Ireland’s first ever Angel MeetUp took place in Dublin this morning, with the city’s tech hub, Barrow Street, abuzz with both experienced angel investors, start-ups and nascent entrepreneurs.
The keynote speaker was the renowned US investor Bill Payne. Since he made his first-ever investment in 1980, Payne has subsequently invested in more than 50 start-ups, including DoubleClick.
Today’s event was organised by Diane Roberts, CEO of Xcell Partners, as a means of connecting up Ireland’s angel investing community, and also as a way of shedding light on how angel investing works, how angel syndicates are the way forward and how start-ups looking for investment should go about it in the right way.
The event itself was held in The Factory, a rather inventive space that is home to the Startupbootcamp accelerator. Against the backdrop of the angel forum, the 10 start-ups that are engaged in the three-month accelerator, were working away in the background.
This morning, four new start-ups also pitched for investment to the angels.

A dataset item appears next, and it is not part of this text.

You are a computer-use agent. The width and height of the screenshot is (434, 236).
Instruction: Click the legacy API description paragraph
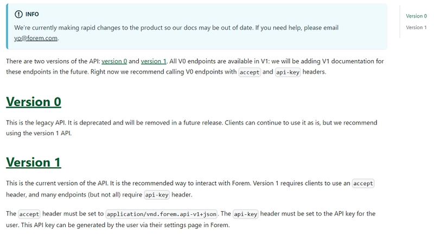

New syndicate in Ireland – Colman Equity
Firstly, Roberts announced the formation of a new syndicate in Ireland called Colman Equity, which will have hubs in both Belfast and Dublin.
“We’re open for investors; we’re open for entrepreneurs,” she said.
Roberts also reflected on the new breed of start-ups that are emerging in Ireland.
“We’ve seen lots of new words emerging in recent times,” she said, “such as lean-start-ups, to reflect the change.” However, Roberts said that these start-ups need to be funded.
“We need to have a robust angel community. We now have eight additional syndicates across the country.”
According to Roberts, the aim of future Angel MeetUps in Ireland will be to share knowledge about angel investing, while also giving both self-starters and investors a forum to network. “Ultimately, it’s about funding start-ups,” she said.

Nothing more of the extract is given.